• **DATASET RECORDS**:
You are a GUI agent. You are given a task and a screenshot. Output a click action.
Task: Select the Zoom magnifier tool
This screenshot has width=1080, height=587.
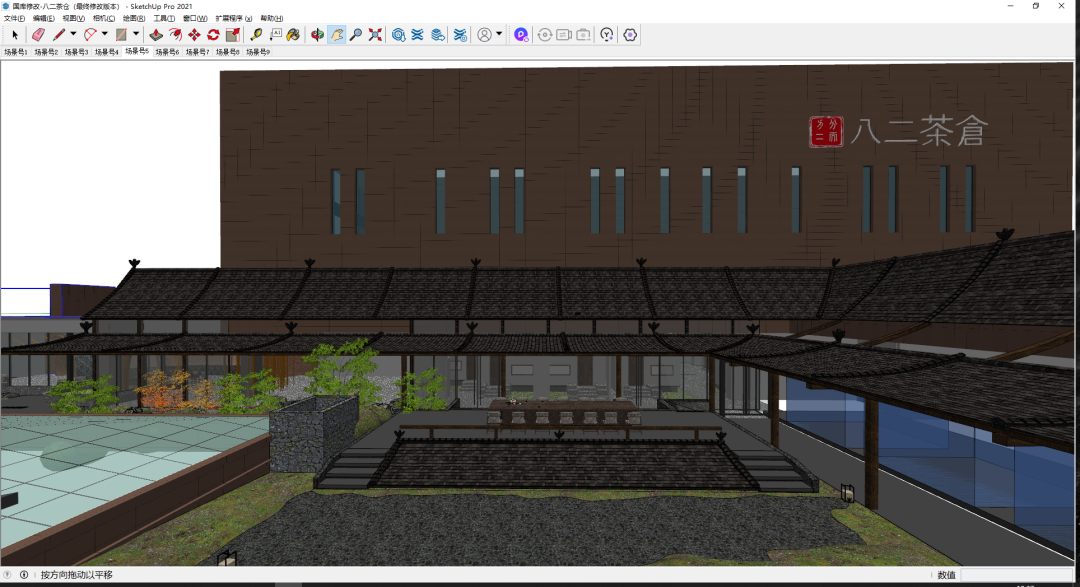(356, 35)

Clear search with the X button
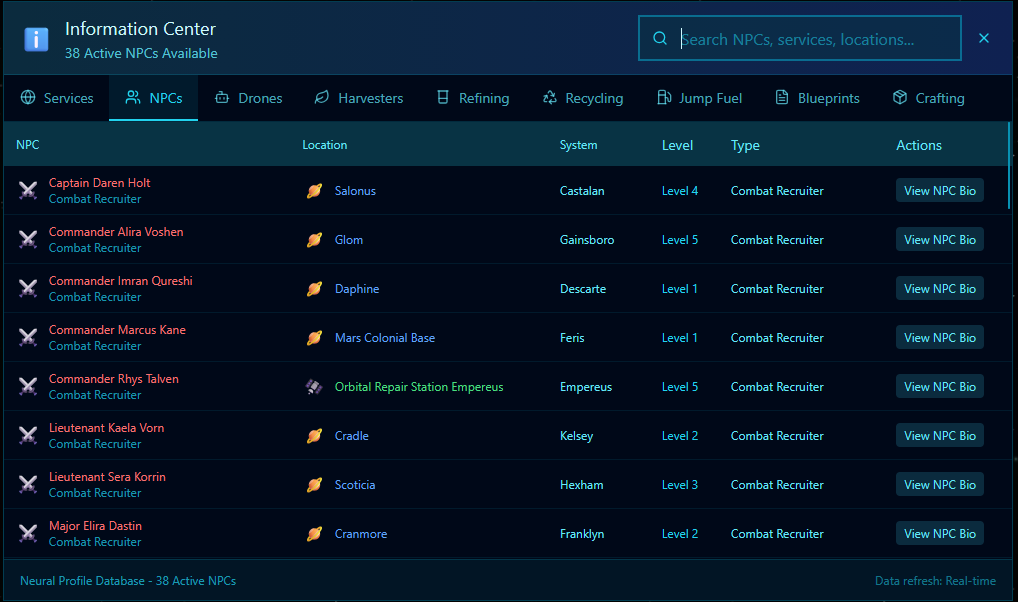[984, 39]
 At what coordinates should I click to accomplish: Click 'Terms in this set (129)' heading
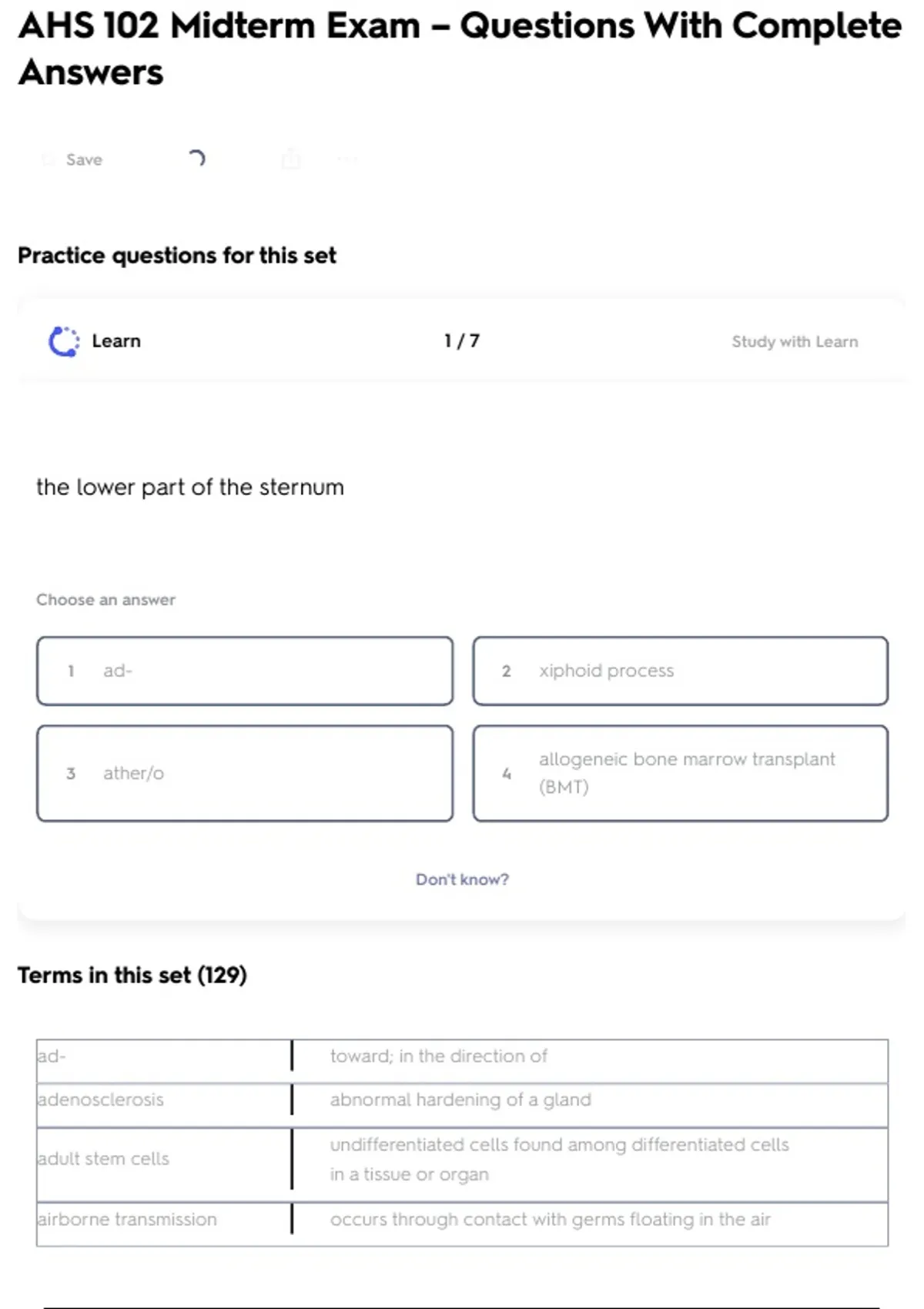point(132,975)
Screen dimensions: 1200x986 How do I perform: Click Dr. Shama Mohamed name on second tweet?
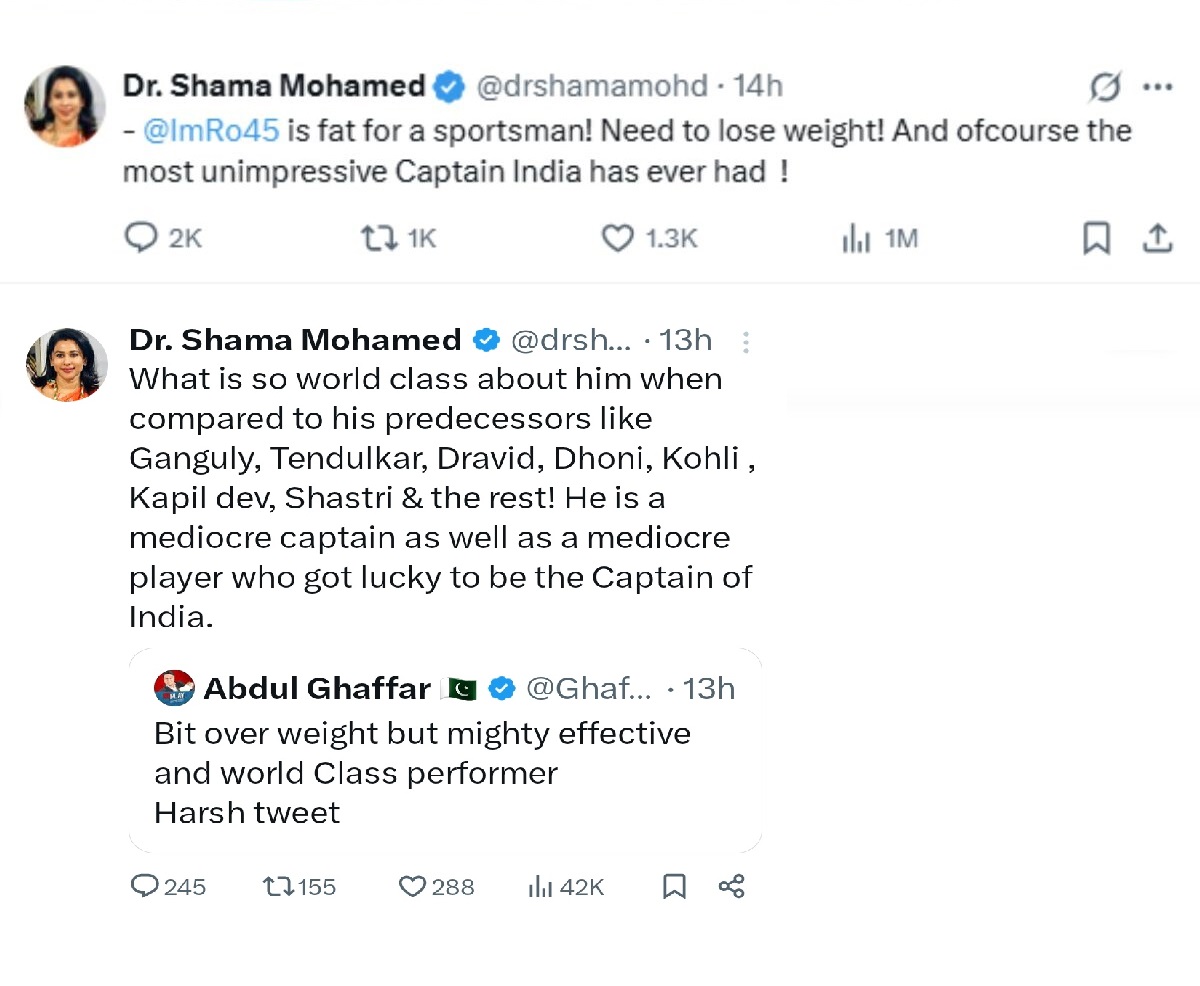point(295,340)
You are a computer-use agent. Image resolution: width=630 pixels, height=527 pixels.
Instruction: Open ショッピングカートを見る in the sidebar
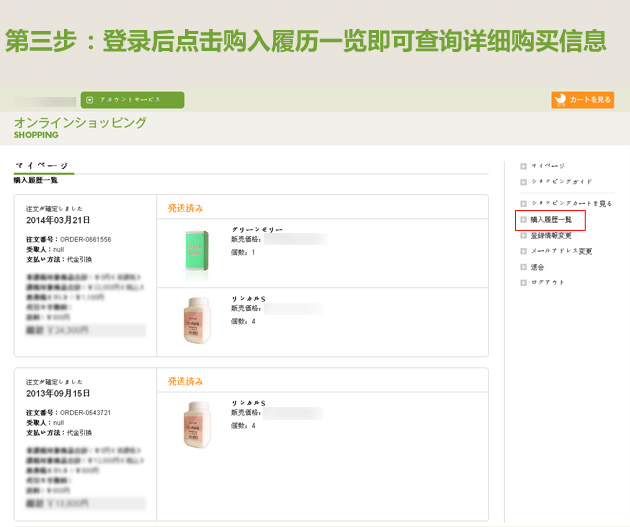[x=571, y=203]
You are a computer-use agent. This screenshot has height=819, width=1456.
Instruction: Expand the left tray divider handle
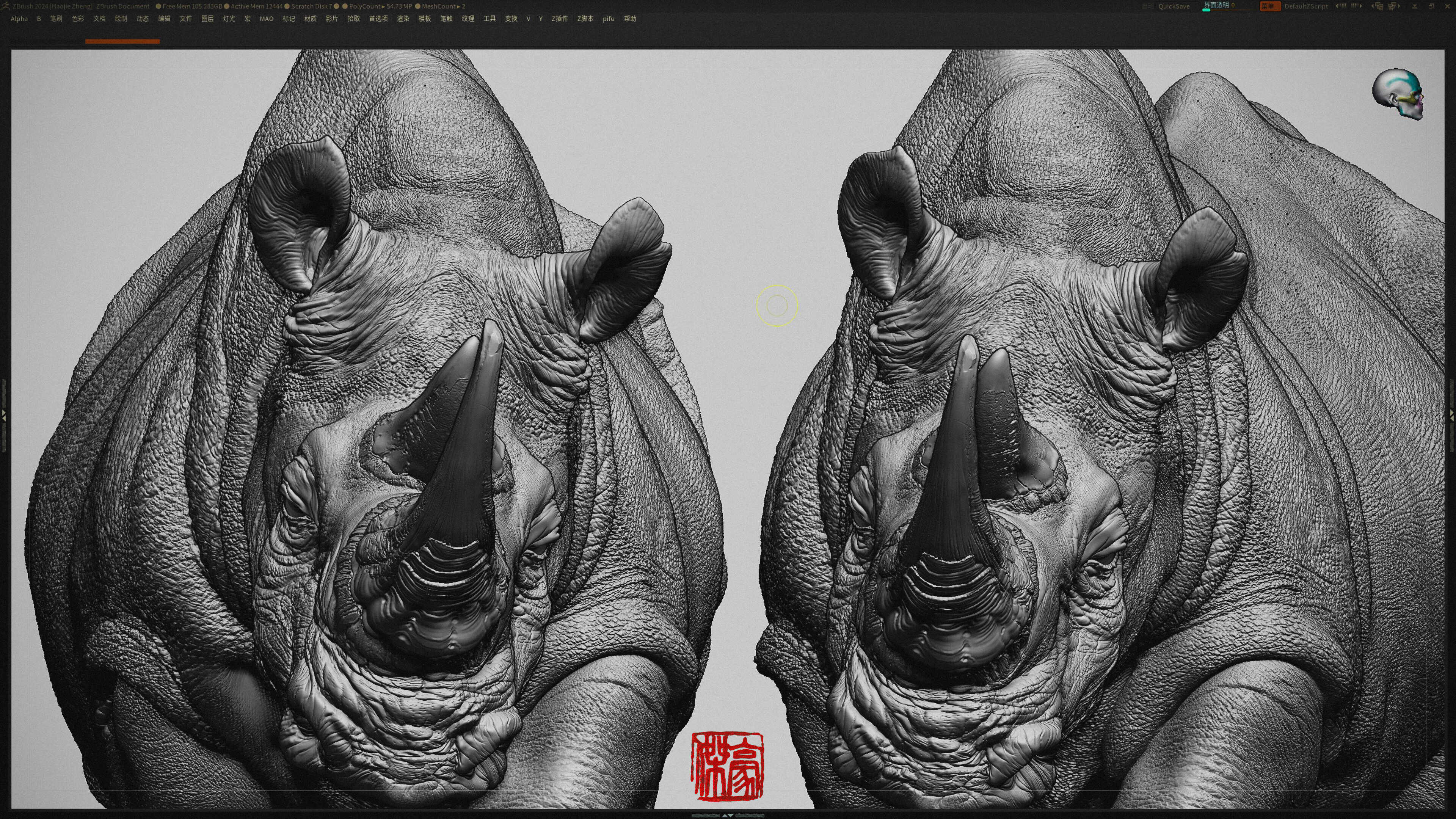[x=3, y=416]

• **EXERCISE TASK**: Reproduce all the entries above verbatim, leaving out the pictures.

• **RESULT FOR THIS TASK**:
You are a GUI agent. You are given a task and a screenshot. Output a click action.
Task: Select the Zoom magnifier tool
This screenshot has width=1080, height=587.
(356, 35)

Clear search with the X button
[984, 39]
 At what coordinates should I click to accomplish: Click 'Terms in this set (129)' heading
point(132,975)
Screen dimensions: 1200x986 How do I perform: Click Dr. Shama Mohamed name on second tweet?
point(295,340)
You are a computer-use agent. Image resolution: width=630 pixels, height=527 pixels.
Instruction: Open ショッピングカートを見る in the sidebar
[x=571, y=203]
You are a computer-use agent. This screenshot has height=819, width=1456.
Instruction: Expand the left tray divider handle
[x=3, y=416]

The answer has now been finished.